App Engine, Scheduler settings, and instance count.

Published in

Google Cloud - Community

9 min readApr 27, 2017

After deferring a lot more fetches for the Cloud-Clouds-View application to the client, I was able to help reduce the number of instances getting spun up significantly. But this started to make me worried, because I felt like I was just patching over the real problem. Truth be told, I still didn’t know why those instances were being spun up, or why 4 seconds per request was having such an impact on the instance count.

Like most engineers, when I don’t know something, it starts to gnaw at your brain until you finally get a chance to sit down dig into it. (I’m sure there’s a zombie joke in there somewhere..) In my case, I decided to spin up my profiling code and spend a little time getting familiar with the scheduler settings inside App Engine.

Too busy to read? Check out the TL;DR video above!

Background : when does GAE spin up instances?

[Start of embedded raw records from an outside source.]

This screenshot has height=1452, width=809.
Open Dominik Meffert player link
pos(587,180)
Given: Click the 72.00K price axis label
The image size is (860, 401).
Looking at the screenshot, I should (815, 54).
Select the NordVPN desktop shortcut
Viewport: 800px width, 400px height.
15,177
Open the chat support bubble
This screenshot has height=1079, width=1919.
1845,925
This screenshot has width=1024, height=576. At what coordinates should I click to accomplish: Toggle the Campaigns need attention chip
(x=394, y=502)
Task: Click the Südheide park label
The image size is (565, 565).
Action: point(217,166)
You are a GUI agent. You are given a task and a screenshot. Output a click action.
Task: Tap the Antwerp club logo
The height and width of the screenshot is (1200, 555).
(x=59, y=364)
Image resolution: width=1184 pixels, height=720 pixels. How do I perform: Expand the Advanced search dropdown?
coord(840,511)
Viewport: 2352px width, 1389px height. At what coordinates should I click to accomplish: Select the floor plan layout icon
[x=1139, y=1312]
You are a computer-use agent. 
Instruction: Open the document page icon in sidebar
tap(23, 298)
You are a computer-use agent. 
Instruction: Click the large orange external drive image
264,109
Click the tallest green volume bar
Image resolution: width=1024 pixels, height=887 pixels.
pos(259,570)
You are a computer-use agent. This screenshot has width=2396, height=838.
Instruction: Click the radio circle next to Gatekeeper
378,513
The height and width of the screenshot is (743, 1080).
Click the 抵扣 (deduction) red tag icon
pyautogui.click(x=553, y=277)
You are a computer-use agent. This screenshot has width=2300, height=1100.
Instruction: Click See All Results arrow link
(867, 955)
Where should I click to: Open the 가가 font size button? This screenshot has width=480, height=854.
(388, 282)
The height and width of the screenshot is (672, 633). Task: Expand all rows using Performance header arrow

The App Engine serving algorithms are constantly deciding on whether it’s better to queue a request or to spin up a new instance. This takes into account a significant number of factors, (such as queue depth, current QPS, avg. request latency etc) to decide if a new instance should be spun up. It’s easy to talk about that for a single request but it gets much more complicated when considering high request load, or various types of request loads.

With this in mind, there’s four primary systems you need to consider in your configuration file, which can directly impact the decisions that GAE makes about spinning up new instances:

Number of concurrent requests per instance
How long a request can sit in the work queue
If there’s an idle instance available
What type of instance you’re using.

A baseline

Let’s dig into each one a bit to take a look at how it impacts your startup performance.

As a base line, here is 100k qps with the standard scheduler settings for 10 minute test with 800 concurrent connections:

Note, in all the graphs below, we want to be watching the BLUE line; That’s the count of # of instances. My server-code is pretty simple; I’m creating a very isolated case of heavy workload so that I can test how these settings react when load is constantly 4 seconds:

Obviously this is not a real-world scenario. If your server responses are taking 4 seconds, you’ve got a serious amount of other things you need to take a look at and optimize. This does, however, allow me to isolate a specific variable, and see how the scheduler settings respond as a result. All tests below have this same server code, and the only thing that chances is a single scheduler setting.

Concurrent Requests

Probably one of the easiest knobs to turn is changing how many concurrent requests an Instance can handle at a single time. Once this number is eclipsed, the scheduler can spawn a new instance. The max_concurrent_requests setting allows you to control this value (Default: 8, Maximum: 80).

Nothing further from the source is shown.